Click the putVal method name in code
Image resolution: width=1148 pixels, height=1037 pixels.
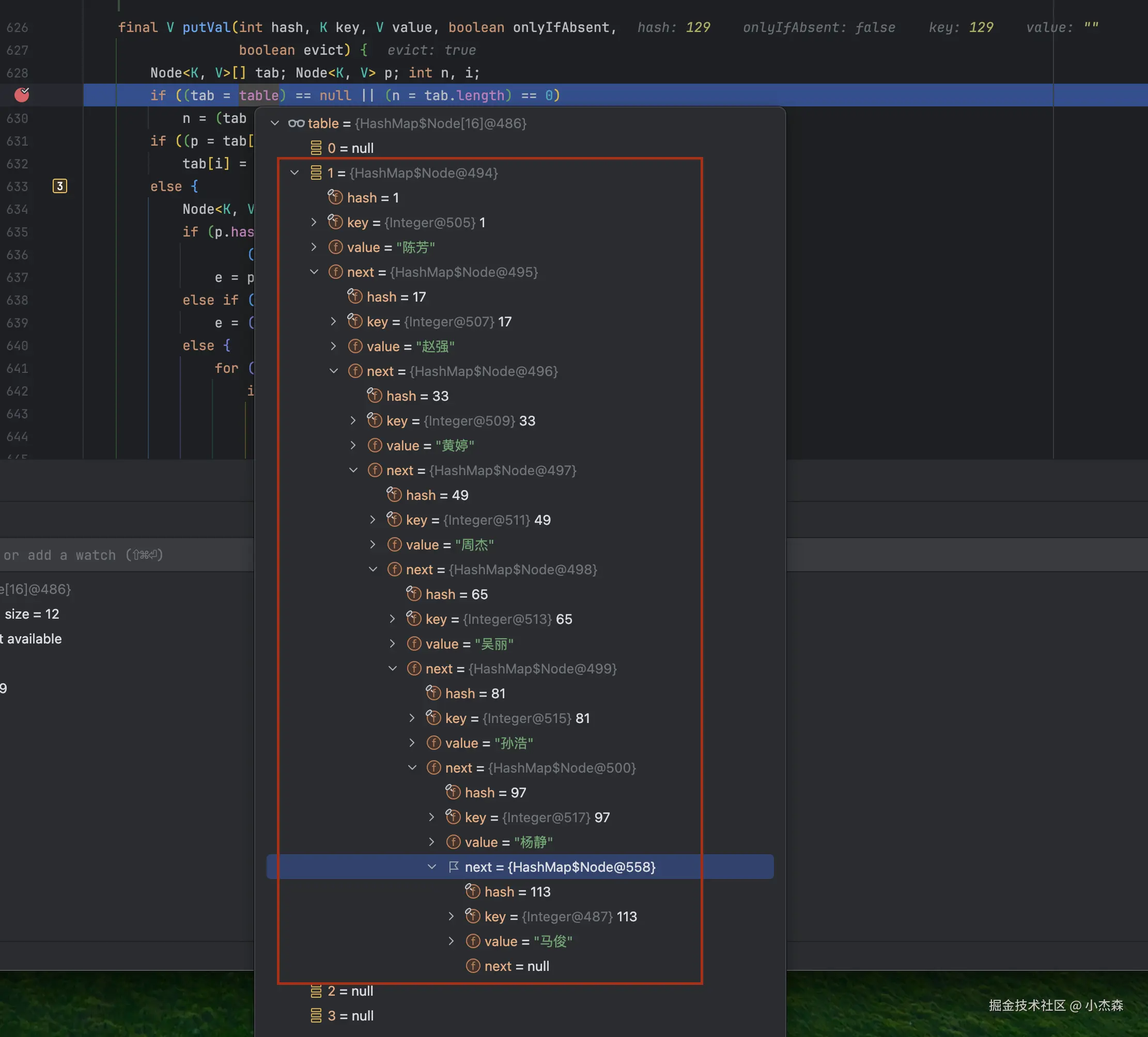206,27
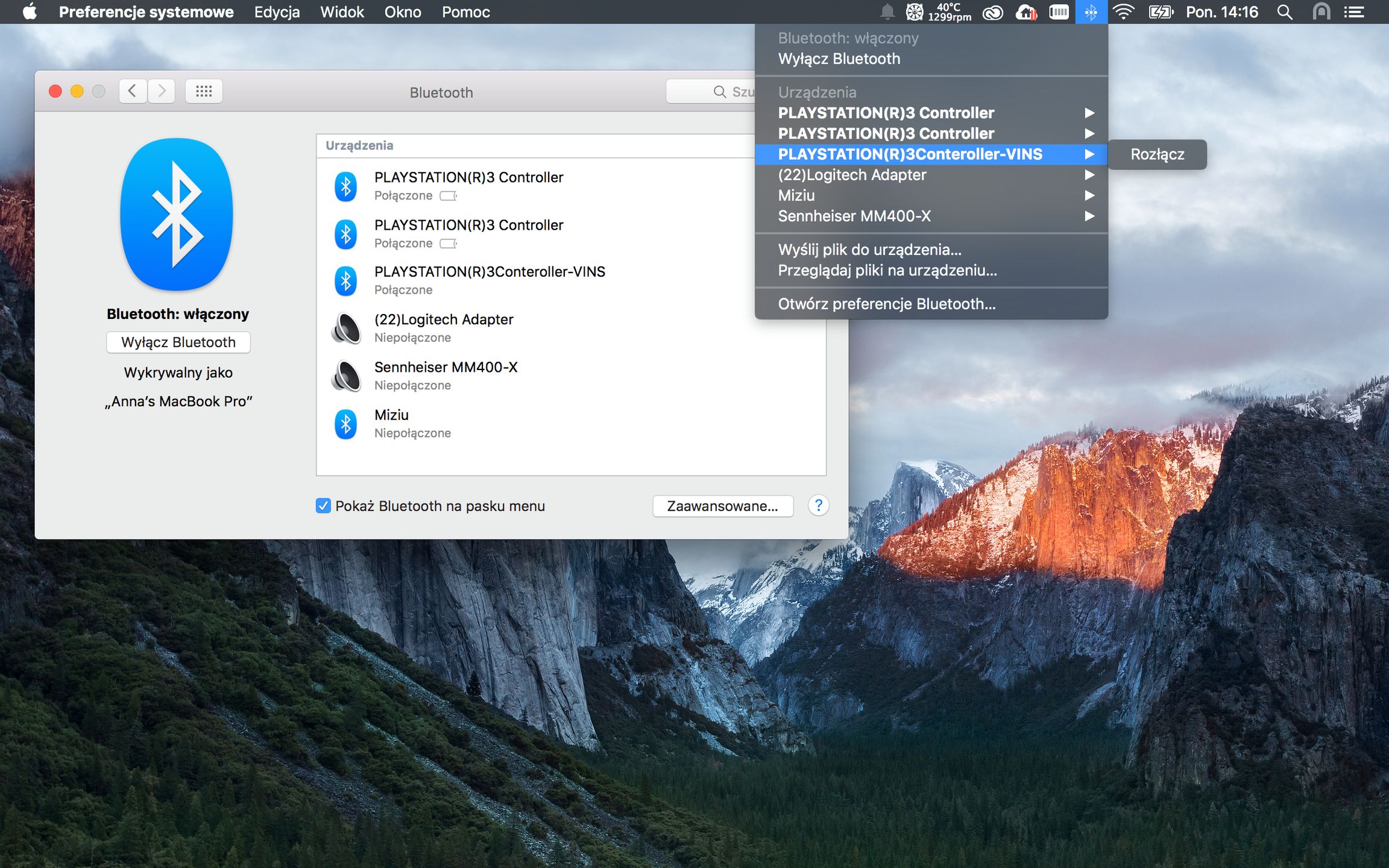Click the Zaawansowane… button
Screen dimensions: 1389x868
coord(722,506)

^^^^^^^^^^^^^^^^

### Task directions
I'd like every record printed exactly, with the pictures left out.

### Solution for this task
Click the putVal method name in code
Image resolution: width=1148 pixels, height=1037 pixels.
206,27
Click the Zaawansowane… button
Screen dimensions: 1389x868
coord(722,506)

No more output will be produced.